- Born: Piyawat Bungna April 19, 1993 (age 33) Bang Kaeo District, Phatthalung Province, Thailand
- Other names: Yodtongthai Por.Telakun (ยอดทองไท ป.เตละกุล) Yodtongthai Kiatjaroenchai Yodthongthai T.M.B. Gym Yodthongthai Tor.Mahahin
- Nickname: "The Classic Cat With 9 Lives" (แมวเก้าชีวิตจอมคลาสสิค)
- Height: 173 cm (5 ft 8 in)
- Division: Featherweight Super featherweight Lightweight Super Lightweight
- Style: Muay Thai Muay Fimeu
- Stance: Orthodox
- Fighting out of: Bangkok, Thailand
- Team: Por.Telakun (formerly) Kiatjaroenchai (formerly) T.M.B. Gym (formerly) Sor.Sommai (2020-present)
- Years active: > 25 years

Other information
- Children: Nong Aomsin (daughter)

= Yodtongthai Sor.Sommai =

American Muay Thai fighter

Piyawat Bungna (ปิยวัฒน์ บุงนา; born 19 April 1993), also known as Yodtongthai Sor.Sommai (ยอดทองไท ส.สมหมาย) is a Thai Muay Thai fighter. He currently trains and fights out of Sor.Sommai gym in the Bang Kapi District of Bangkok. As of December 2021, Yodtongthai is ranked 22 at Lightweight by the World Muay Thai Organization (WMO) after over a year out of the ring. He is nicknamed as "The Classic Cat With 9 Lives" since his fighting style is similar to that of past Muay Thai fighters as well as his success after returning from a hiatus in 2016.

== Biography and career ==
Bungna was born in Bang Kaeo District, Phatthalung Province on April 19, 1993. He began his Muay Thai career at around 5–6 years old. He fights under the ring name of Yodthongthai. He won his first prestigious championship in 2007 after beating Thanonchai Thanakorngym for the Rajadamnern junior bantamweight title and won the Rajadamnern flyweight title in 2009. He formerly trained out of and represented the Por.Telakun, T.M.B. Gym, and Kiatjaroenchai Muay Thai camps. He is primarily an orthodox stance fighter.

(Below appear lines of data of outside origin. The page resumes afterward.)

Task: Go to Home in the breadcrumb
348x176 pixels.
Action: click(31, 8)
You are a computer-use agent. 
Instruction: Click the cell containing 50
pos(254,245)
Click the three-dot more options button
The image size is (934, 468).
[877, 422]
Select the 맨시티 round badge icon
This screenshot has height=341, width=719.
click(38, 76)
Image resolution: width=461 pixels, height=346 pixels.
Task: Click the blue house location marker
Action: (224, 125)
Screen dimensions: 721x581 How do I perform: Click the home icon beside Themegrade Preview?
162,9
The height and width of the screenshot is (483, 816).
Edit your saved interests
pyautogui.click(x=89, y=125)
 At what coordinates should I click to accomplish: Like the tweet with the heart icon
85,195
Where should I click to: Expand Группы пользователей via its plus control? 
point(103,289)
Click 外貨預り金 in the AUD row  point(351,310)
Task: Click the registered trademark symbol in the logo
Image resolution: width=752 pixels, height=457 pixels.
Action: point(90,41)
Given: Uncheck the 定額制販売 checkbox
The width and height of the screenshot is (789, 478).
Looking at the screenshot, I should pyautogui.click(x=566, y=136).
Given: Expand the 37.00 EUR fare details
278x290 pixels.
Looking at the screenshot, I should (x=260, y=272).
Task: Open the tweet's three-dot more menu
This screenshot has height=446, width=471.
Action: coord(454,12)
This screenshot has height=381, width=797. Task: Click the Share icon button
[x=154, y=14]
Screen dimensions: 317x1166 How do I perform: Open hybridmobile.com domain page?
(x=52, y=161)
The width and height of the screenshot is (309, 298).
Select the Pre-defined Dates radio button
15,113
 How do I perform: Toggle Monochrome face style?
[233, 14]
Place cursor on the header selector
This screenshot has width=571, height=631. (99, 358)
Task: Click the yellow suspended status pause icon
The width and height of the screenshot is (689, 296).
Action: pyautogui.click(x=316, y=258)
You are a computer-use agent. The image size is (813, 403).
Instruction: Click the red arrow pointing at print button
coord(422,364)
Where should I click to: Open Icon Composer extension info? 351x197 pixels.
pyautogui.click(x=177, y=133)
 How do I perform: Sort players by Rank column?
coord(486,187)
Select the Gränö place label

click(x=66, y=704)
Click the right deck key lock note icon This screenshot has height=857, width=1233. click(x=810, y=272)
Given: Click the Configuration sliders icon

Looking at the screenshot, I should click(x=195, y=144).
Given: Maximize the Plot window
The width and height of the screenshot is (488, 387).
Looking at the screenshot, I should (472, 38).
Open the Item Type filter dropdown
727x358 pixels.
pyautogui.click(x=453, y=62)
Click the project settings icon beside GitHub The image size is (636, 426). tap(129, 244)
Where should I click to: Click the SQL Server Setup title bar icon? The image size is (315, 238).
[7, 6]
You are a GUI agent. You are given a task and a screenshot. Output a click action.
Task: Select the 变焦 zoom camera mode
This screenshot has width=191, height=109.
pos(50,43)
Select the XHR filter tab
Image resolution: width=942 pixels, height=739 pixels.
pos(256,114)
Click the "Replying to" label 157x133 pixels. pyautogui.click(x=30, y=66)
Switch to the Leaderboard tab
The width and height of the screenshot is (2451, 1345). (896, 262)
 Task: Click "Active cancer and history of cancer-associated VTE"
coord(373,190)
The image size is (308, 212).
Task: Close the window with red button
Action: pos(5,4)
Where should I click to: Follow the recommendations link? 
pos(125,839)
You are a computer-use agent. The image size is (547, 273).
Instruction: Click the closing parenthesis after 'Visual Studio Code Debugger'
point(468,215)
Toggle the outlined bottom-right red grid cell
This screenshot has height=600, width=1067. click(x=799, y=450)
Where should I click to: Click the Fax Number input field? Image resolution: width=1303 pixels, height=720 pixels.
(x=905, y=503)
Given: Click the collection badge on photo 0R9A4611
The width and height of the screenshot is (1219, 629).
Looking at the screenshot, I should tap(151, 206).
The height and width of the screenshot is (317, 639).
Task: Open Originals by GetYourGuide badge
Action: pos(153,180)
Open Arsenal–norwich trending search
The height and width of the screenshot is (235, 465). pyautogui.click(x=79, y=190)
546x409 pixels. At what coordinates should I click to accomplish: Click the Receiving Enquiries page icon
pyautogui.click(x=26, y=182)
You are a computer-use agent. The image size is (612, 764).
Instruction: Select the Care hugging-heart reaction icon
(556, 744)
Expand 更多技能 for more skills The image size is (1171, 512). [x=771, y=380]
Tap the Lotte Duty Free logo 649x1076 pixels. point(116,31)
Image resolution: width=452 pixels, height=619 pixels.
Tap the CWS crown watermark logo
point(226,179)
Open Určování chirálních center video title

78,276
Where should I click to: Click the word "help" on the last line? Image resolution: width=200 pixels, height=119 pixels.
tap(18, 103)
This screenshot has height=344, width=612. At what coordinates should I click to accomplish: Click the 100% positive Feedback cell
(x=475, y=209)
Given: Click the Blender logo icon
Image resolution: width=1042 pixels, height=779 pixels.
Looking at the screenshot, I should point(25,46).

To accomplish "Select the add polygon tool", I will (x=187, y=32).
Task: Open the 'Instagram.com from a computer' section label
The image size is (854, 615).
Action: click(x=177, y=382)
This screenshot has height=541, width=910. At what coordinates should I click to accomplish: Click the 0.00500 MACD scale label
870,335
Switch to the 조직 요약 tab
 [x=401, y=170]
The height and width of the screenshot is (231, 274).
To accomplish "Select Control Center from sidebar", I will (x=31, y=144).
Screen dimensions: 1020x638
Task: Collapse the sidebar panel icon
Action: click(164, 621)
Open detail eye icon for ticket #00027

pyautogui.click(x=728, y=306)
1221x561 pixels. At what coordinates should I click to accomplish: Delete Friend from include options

Yodthongthai cemented his status as a well-known fighter in the Thai Muay Thai circuit in 2014 when he had a successful series of fights against those who were considered star fighters such as Saen Parunchai for a 2 million baht side-bet and Yutthakan Phet.Por.Tor.Or before taking a 14-month hiatus. When he resumed his Muay Thai career in 2016, he was still matched up against other yodmuay (elite fighters) such as Phetmorakot Teeded99 and Thappabut SitUbon and was able to beat them. He was nicknamed by the Thai media as "The Classic Cat With 9 Lives" (แมวเก้าชีวิตจอมคลาสสิค) in reference to his "Muay Classic" fighting style which resembles that of Muay Fimeu fighters from the 1980s to 1990s and also due to his successes after returning from his first hiatus.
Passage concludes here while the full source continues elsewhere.